Fault-tolerant handling of exclusive AMQP queue

Hi everyone. I have an interesting case at work. I’m developing a service which ingest data from an external data provider via an exclusive AMQP queue. Since it’s an exclusive queue, when the consumer disconnects, the queue gets destroyed and having more than one queues means I have to de-duplicate messages. My task is to minimize the chance of missing messages in case of flaky connection or if something happens to the container the service is running in.

By using supervision, I can minimize the missed messages when the connection is flaky but how to handle containers crashing? I’ve identified two ways to tackle the problem both of them presume a cluster of at least two instances of the services. One approach is to register the AMQP connection process as a global process by using :global or horde. The second approach consists of creating a process group with :pg and synchronize the connection and channel where the queue is declared. I couldn’t manage to make it working reliably when nodes are started at the same time.

Are there any alternatives and am I missing something? What approach would you advise me to use? Thanks in advance.

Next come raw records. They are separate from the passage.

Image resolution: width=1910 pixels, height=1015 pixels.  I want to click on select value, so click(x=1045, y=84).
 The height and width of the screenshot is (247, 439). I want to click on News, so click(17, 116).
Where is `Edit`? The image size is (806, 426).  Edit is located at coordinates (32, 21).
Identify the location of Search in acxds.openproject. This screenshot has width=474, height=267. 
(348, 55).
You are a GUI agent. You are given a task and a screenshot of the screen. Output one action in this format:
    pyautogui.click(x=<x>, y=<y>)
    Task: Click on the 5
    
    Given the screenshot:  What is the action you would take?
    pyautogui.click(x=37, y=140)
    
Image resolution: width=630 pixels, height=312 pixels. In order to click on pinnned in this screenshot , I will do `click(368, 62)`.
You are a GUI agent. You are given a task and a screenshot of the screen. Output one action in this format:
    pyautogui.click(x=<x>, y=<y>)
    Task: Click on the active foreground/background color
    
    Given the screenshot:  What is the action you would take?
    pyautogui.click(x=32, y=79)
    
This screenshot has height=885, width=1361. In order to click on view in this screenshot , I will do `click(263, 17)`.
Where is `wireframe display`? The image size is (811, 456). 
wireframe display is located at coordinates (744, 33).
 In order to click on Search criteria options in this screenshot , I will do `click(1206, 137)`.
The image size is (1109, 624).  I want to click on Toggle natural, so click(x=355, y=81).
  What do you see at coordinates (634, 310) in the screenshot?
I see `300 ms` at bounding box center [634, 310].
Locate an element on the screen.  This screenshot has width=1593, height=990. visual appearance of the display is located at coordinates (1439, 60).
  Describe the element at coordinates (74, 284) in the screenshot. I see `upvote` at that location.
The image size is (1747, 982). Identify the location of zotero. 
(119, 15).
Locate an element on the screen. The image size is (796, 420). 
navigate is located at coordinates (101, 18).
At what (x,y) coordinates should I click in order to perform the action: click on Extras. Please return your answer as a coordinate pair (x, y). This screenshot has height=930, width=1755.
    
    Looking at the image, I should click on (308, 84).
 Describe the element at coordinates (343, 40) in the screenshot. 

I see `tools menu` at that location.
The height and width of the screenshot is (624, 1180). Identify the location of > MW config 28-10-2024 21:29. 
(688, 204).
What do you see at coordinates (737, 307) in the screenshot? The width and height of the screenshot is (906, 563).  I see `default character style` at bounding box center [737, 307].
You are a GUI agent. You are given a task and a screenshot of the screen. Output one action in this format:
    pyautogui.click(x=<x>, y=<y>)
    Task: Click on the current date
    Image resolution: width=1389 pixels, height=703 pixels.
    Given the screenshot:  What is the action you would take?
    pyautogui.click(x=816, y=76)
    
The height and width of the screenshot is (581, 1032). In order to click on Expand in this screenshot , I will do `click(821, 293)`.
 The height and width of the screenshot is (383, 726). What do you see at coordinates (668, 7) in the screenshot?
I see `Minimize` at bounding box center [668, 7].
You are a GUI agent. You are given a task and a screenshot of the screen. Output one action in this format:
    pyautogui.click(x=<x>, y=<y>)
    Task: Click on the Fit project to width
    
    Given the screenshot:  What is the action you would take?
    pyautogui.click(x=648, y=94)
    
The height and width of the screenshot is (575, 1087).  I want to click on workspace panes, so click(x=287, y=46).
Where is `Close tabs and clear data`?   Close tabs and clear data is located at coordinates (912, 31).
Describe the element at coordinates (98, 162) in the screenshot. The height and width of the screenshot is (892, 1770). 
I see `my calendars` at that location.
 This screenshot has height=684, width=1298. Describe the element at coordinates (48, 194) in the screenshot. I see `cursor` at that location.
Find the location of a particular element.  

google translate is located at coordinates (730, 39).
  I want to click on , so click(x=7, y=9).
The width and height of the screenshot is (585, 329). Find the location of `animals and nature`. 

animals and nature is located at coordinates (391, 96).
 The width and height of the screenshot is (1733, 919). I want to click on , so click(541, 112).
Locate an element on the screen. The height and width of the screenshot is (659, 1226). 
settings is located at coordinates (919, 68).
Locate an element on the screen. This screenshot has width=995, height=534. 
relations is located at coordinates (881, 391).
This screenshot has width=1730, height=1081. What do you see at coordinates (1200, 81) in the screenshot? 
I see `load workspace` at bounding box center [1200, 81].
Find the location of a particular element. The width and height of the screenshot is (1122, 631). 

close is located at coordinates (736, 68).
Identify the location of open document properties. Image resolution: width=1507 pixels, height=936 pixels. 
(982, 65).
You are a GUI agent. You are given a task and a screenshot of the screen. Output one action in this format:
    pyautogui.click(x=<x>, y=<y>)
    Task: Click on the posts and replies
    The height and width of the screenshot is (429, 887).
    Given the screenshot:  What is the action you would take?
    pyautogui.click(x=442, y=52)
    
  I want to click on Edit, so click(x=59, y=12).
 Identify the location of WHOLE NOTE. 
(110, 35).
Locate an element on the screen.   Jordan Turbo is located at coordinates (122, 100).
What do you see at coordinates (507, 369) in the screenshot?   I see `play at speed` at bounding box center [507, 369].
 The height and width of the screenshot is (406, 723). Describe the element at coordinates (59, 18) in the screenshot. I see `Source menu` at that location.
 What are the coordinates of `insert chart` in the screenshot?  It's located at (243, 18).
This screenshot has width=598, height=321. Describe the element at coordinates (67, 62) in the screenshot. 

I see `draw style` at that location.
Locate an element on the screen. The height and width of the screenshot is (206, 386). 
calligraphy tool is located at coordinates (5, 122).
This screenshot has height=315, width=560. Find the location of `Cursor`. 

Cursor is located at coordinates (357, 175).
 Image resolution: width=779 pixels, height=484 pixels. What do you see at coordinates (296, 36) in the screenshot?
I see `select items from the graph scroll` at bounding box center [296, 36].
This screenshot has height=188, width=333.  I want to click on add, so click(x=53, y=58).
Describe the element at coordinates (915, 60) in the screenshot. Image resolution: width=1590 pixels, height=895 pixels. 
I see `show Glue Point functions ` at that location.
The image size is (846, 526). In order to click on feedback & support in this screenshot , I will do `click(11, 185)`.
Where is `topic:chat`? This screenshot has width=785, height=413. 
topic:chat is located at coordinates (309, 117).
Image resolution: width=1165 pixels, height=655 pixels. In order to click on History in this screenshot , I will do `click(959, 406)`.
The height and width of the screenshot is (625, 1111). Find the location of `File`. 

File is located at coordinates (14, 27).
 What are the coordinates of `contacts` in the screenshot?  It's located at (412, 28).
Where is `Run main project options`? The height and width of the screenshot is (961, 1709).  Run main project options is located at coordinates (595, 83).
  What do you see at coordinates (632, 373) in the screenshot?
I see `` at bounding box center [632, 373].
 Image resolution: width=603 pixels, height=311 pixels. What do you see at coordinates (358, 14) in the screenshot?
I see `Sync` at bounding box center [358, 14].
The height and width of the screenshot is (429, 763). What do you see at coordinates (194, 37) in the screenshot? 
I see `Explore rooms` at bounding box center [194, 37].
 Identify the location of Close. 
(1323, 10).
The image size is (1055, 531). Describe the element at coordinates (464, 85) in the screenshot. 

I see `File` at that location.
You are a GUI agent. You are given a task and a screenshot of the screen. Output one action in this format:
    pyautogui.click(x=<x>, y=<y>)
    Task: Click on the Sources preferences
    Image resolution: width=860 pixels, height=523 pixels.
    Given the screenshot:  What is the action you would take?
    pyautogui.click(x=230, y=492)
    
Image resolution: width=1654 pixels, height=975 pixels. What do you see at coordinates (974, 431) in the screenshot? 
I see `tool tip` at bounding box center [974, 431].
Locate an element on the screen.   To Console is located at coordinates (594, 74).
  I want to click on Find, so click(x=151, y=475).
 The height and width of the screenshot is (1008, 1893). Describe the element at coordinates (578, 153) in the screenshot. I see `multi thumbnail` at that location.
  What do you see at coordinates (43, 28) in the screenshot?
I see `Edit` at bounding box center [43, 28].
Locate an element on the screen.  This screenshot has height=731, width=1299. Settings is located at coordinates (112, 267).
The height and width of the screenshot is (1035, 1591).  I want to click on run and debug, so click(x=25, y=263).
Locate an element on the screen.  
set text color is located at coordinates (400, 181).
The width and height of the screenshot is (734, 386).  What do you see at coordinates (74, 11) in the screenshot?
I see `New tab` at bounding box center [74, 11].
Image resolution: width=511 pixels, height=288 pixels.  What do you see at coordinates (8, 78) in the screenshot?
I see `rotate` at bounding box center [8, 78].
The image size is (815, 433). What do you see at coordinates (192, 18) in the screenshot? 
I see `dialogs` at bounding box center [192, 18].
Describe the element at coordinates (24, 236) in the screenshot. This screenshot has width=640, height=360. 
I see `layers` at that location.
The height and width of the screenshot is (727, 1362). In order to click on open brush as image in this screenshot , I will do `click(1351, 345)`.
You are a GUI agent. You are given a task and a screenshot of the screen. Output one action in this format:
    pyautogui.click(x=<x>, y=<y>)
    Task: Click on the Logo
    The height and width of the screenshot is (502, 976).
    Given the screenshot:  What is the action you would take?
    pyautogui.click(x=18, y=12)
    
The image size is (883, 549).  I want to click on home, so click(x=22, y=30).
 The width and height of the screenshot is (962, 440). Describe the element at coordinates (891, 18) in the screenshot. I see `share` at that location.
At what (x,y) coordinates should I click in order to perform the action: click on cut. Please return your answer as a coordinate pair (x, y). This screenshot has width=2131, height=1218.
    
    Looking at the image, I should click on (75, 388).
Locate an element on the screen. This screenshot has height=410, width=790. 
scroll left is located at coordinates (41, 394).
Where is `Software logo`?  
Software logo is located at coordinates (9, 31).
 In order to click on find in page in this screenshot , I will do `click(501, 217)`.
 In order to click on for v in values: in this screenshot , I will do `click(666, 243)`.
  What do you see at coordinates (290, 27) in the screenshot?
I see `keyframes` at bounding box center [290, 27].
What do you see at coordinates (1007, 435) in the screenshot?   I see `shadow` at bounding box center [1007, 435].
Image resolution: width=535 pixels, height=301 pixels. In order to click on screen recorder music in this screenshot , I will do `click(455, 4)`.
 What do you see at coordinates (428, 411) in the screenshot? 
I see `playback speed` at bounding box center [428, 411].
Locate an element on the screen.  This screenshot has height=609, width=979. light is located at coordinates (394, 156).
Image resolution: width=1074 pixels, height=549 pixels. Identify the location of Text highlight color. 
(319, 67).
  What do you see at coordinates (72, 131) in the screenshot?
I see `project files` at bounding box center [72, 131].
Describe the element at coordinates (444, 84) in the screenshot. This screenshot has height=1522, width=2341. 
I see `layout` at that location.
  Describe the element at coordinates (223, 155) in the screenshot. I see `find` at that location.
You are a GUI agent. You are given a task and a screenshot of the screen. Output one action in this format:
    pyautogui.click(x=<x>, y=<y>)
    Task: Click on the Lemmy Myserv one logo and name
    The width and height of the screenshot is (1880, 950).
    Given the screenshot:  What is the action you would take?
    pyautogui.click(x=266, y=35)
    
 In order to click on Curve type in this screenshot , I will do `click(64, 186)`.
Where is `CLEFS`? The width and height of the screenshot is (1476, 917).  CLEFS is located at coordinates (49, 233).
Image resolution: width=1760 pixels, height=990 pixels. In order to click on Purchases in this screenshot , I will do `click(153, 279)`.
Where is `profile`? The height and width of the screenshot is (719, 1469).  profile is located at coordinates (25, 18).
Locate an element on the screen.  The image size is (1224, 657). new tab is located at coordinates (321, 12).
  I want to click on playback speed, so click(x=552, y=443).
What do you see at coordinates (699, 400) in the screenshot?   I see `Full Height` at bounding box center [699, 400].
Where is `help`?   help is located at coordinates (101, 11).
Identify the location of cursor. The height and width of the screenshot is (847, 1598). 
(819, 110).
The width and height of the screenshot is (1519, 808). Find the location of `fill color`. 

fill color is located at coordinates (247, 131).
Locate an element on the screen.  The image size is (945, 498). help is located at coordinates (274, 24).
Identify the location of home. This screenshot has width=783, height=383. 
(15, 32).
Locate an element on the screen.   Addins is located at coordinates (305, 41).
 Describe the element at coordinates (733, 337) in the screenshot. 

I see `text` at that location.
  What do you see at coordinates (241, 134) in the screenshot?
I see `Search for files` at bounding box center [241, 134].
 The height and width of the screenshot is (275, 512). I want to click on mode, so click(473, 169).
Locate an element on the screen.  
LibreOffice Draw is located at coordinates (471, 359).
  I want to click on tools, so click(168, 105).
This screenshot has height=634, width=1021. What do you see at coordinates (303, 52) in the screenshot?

Ideally, the external data provider needs to require that you ACKnowledge data that you receive. This way if the connection crashes, they can re-send data that they dont’ have acknowledged. This requires some minor de-duplification on your end but it also guarantees that you don’t miss messages.

The problem is the queue is exclusive and when the service reconnects, a new query is created and all the messages between the lost connection and the reconnect are lost.

This is an intrinsically fault intolerant design. This cannot be made to not drop messages without changing something about that. You can try to minimize faults by keeping things online as much as possible, but the very idea of “fault tolerance” is that a fault can happen, but things can recover.

For the sake of continuity, I managed to minimize the possibility of losing messages with a two-node cluster, using horde to manage a global AMQP connection. If a connection dies, it gets restarted, and if a node dies, the connection is restarted on the other node. It’s not perfect but it’s better than nothing.